You want to take them pretty far, though. The blacker the skin, the better. You’ll know they’re done when the peppers are limp when you squeeze them with tongs. At that point, I put them into a brown paper bag which I quickly folded shut so they could steam for a bit.

Then, on to a cutting board.


Use a knife to scrape off the skin (you can also use paper towels; it should slip right off). Then cut open the top, scape off the seeds, and slice or tear the pepper into strips. Meanwhile, in a shallow dish, add some sliced garlic–I used the green garlic from the CSA–and a generous pour of olive oil. Oh and some capers too. When you’re done with your peppers, submerge them in the mixture.


If you’re using them in the next hour or so, just cover with plastic and set aside. If you’re making them ahead, you can refrigerate for several days.
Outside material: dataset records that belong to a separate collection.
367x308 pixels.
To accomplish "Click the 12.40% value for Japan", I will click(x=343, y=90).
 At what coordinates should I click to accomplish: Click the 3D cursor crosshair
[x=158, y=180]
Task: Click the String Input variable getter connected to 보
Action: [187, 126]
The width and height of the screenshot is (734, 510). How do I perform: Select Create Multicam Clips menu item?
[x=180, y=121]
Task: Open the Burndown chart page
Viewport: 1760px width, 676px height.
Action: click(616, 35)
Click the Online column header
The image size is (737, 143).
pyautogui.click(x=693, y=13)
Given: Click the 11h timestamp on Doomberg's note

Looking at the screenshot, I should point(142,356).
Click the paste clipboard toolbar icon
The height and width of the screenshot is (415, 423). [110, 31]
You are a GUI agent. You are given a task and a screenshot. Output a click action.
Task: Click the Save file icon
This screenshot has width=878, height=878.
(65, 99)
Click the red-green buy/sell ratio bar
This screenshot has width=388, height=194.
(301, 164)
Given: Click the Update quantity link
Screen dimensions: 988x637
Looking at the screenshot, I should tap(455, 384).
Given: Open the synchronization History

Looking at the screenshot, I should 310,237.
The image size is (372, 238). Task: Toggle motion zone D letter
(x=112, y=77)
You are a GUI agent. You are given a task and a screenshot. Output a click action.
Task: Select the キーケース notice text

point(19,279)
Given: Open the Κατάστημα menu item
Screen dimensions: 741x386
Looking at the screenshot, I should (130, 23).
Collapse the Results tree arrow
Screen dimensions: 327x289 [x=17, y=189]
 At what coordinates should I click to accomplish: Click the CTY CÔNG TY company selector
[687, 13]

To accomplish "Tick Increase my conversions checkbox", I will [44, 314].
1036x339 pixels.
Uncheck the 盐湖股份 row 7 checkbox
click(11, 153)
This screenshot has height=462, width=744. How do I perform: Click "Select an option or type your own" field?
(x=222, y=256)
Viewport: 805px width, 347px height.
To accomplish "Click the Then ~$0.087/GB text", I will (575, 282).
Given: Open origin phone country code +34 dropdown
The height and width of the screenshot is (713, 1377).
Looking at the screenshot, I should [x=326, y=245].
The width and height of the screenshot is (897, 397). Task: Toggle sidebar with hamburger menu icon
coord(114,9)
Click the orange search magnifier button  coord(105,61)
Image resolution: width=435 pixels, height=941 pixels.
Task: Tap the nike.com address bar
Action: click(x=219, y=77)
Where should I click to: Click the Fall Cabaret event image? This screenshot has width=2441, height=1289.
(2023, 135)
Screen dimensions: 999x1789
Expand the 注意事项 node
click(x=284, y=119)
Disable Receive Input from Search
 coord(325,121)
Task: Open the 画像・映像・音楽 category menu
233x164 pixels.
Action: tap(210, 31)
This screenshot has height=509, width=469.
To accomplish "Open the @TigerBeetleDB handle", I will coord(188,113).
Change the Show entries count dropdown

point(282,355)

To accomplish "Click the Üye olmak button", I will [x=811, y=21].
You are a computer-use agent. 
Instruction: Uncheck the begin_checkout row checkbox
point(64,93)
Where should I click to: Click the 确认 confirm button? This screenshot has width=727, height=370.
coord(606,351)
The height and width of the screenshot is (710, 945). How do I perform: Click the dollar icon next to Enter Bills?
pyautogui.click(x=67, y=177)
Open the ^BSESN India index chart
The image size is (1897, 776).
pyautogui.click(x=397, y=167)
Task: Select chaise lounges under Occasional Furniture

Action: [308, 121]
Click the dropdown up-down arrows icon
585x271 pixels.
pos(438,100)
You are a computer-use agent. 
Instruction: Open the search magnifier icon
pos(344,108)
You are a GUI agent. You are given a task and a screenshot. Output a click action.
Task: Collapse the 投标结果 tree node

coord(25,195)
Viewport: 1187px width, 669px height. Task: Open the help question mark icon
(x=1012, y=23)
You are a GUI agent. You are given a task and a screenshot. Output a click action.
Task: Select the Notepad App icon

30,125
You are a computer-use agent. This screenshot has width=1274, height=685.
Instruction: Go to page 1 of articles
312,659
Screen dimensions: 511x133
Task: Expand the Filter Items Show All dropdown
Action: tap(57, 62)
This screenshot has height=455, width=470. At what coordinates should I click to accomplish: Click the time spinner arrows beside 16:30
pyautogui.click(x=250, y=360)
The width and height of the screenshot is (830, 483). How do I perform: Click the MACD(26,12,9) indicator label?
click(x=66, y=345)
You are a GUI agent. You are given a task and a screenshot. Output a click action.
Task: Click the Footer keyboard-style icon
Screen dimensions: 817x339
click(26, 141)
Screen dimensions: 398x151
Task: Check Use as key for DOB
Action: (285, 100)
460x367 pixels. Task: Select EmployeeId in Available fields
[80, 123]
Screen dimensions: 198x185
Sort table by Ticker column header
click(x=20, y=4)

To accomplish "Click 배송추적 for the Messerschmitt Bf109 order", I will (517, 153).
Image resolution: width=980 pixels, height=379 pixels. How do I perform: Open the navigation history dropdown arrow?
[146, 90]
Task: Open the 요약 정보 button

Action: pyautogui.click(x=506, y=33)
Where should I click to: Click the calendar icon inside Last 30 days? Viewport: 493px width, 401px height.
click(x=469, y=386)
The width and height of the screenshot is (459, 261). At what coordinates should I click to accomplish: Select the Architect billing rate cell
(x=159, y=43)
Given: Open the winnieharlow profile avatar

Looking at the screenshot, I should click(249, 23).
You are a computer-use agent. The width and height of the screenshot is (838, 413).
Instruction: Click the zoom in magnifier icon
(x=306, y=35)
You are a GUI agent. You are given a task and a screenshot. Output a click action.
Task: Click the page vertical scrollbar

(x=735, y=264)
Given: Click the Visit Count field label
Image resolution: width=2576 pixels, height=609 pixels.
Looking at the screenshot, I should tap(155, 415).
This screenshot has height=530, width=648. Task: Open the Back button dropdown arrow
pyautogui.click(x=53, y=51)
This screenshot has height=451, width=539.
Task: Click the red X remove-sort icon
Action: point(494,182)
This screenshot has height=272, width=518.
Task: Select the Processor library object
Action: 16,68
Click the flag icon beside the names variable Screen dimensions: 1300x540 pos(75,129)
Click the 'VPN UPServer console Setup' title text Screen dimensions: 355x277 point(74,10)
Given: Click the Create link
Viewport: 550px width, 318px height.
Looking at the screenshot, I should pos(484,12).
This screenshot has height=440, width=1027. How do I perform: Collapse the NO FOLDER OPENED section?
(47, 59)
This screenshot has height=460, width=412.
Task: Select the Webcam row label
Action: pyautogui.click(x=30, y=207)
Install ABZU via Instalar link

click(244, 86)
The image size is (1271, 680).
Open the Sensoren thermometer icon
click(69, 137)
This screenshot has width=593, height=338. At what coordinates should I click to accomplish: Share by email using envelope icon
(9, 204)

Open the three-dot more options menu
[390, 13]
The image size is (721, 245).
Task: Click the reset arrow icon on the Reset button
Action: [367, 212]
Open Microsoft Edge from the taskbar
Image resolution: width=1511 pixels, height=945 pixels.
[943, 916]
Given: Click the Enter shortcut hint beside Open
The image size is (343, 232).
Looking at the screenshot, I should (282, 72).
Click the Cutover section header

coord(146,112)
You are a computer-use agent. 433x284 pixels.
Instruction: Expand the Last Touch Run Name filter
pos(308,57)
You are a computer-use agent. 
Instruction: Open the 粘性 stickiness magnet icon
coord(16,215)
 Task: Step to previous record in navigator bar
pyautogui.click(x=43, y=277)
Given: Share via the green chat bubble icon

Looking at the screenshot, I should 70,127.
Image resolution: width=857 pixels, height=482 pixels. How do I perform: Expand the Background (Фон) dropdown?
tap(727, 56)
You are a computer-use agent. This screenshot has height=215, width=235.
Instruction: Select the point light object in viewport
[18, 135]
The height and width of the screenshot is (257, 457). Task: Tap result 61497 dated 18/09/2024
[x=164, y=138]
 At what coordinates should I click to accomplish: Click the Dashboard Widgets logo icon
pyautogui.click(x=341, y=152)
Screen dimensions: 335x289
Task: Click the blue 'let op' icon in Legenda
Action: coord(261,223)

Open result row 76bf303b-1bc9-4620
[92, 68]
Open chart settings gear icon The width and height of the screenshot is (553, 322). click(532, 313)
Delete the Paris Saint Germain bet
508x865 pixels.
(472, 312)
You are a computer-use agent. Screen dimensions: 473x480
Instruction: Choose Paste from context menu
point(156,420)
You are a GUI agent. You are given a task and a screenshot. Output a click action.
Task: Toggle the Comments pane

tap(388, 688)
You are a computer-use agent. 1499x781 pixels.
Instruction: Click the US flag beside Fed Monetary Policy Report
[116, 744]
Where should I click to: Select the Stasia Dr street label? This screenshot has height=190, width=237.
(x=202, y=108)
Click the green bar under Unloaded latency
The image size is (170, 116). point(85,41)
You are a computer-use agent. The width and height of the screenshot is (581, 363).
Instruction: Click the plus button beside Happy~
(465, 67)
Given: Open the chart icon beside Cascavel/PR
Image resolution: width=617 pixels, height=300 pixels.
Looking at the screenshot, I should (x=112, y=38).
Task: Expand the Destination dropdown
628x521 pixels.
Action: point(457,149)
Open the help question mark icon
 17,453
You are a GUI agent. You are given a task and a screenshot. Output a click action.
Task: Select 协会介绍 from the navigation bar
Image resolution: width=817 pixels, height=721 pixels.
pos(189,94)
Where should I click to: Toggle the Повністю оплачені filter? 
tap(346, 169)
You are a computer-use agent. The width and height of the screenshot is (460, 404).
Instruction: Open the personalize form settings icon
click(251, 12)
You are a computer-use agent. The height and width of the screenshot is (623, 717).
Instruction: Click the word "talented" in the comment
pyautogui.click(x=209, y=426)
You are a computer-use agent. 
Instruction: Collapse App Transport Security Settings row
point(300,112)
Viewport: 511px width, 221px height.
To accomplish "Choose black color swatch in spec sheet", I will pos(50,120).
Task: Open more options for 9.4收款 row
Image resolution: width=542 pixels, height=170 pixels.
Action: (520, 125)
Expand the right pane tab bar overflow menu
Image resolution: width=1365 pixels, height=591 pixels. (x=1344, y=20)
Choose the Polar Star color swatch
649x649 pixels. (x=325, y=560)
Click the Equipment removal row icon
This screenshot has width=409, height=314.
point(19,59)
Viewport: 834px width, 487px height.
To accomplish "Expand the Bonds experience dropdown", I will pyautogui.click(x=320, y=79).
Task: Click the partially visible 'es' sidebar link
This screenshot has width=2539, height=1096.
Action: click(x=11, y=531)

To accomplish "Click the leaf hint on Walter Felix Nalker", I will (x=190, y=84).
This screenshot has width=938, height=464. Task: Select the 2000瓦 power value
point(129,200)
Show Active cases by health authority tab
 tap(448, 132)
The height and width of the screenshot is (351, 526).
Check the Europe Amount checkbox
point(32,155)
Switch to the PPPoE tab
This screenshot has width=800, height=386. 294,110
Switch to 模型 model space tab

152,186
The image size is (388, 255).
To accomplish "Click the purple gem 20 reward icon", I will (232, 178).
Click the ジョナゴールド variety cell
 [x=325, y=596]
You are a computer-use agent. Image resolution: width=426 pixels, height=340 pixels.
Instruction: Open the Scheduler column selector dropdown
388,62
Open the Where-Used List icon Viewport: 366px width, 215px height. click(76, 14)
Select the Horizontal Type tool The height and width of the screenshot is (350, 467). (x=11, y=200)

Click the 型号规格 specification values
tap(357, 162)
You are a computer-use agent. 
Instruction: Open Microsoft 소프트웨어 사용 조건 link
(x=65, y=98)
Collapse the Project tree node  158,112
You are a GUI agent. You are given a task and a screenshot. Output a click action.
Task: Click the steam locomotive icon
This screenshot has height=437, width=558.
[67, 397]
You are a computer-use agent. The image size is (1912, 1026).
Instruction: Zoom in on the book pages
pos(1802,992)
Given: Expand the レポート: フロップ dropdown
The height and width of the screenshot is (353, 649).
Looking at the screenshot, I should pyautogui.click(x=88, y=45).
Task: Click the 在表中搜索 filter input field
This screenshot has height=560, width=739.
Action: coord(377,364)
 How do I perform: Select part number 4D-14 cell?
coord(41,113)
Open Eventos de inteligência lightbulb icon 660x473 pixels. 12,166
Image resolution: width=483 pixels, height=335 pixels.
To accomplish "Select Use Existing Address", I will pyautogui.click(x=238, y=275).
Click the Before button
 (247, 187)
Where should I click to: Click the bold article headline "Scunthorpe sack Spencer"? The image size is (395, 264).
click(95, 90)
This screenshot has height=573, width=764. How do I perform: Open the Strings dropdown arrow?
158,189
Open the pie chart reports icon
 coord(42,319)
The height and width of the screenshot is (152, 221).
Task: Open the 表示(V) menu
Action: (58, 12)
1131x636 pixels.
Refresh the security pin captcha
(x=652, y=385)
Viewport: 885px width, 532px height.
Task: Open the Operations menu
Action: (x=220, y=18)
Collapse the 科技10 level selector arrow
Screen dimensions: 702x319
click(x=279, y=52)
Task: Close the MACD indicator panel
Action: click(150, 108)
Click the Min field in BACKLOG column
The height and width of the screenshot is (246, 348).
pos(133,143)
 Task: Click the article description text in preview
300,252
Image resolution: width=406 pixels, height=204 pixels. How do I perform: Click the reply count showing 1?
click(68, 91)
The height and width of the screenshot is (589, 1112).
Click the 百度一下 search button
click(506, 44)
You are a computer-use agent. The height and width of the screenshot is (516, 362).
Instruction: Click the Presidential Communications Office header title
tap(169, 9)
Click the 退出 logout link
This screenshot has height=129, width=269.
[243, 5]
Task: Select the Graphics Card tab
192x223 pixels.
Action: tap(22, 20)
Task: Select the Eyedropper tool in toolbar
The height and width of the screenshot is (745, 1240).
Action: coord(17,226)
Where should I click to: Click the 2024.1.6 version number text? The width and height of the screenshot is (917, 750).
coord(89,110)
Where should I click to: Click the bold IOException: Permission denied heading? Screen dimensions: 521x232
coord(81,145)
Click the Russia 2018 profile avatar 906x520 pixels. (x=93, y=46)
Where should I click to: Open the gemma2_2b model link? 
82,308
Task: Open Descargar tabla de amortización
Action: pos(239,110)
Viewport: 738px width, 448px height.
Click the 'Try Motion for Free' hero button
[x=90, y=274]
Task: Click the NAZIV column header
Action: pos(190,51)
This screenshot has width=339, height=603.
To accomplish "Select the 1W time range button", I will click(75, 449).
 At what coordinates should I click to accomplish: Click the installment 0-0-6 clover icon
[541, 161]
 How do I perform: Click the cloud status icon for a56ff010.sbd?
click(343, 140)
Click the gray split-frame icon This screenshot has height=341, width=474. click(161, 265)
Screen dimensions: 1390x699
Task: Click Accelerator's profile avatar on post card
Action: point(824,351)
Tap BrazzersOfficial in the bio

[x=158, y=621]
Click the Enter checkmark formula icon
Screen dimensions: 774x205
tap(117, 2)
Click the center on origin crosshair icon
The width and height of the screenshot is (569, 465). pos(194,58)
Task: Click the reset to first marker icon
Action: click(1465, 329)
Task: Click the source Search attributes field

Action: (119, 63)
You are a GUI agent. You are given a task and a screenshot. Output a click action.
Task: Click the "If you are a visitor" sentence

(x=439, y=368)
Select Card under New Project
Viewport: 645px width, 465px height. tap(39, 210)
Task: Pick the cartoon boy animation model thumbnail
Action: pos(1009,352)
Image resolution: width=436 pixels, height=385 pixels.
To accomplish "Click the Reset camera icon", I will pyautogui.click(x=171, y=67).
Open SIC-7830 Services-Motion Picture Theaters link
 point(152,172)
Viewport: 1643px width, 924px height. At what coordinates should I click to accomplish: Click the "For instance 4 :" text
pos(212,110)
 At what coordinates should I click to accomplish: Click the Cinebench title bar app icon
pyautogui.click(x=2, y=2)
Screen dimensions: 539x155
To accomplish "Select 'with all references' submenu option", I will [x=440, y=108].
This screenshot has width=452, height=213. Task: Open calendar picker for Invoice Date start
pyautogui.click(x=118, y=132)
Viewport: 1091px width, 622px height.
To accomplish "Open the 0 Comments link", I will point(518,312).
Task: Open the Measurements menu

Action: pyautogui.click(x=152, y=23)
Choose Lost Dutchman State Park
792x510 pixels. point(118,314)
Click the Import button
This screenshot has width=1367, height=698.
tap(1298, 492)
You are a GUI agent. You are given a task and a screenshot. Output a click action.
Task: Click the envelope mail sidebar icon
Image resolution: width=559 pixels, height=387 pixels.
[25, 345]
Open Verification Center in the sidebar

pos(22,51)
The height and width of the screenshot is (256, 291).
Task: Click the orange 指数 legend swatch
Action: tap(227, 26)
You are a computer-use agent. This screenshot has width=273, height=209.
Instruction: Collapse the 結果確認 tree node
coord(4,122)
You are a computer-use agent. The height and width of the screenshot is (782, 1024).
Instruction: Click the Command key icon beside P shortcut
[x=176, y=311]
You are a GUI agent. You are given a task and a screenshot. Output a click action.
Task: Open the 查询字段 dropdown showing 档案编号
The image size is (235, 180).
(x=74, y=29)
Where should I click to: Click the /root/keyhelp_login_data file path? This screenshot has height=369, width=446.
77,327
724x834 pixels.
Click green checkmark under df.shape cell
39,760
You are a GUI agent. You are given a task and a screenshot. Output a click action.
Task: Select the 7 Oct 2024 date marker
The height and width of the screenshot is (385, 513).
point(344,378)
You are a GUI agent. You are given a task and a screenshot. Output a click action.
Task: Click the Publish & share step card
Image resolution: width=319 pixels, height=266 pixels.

As for the rest of the bruschetta, it’s easy. Slice a nice sourdough loaf thickly (don’t use pre-sliced bread; those slices are too thin) and then broil until charred on both sides.


Have your friend Patty (yes, it’s Patty! she’s visiting) pour some fancy McEvoy Ranch olive oil on to the charred bread:


Then mound on some homemade ricotta (be generous) and some of the roasted peppers, spooning the garlicky oil on top.


How’s that for a stunning appetizer? Make some homemade ricotta and whip something up like this in no time. Everyone will be very happy, I promise.

15 thoughts on “Bruschetta with Homemade Ricotta, Roasted Yellow Peppers, and Green Garlic”

  1. That is stunning! I didn’t get into it until the last picture or two, but I’d pay lots of money for that bruchetta at Bar La Grassa, the best place for bruchetta in the midwest (in my humble opinion). Question: do you get ingredients and google for ideas, or look up ingredients in cookbooks? If you look in a CSA box and know what to make outta your head, you’ve got a great mental archive. I read a ton of cookbooks, and a few select blogs, and now and again my head has it, but usually google “ingredient + “blog”” is my go-to.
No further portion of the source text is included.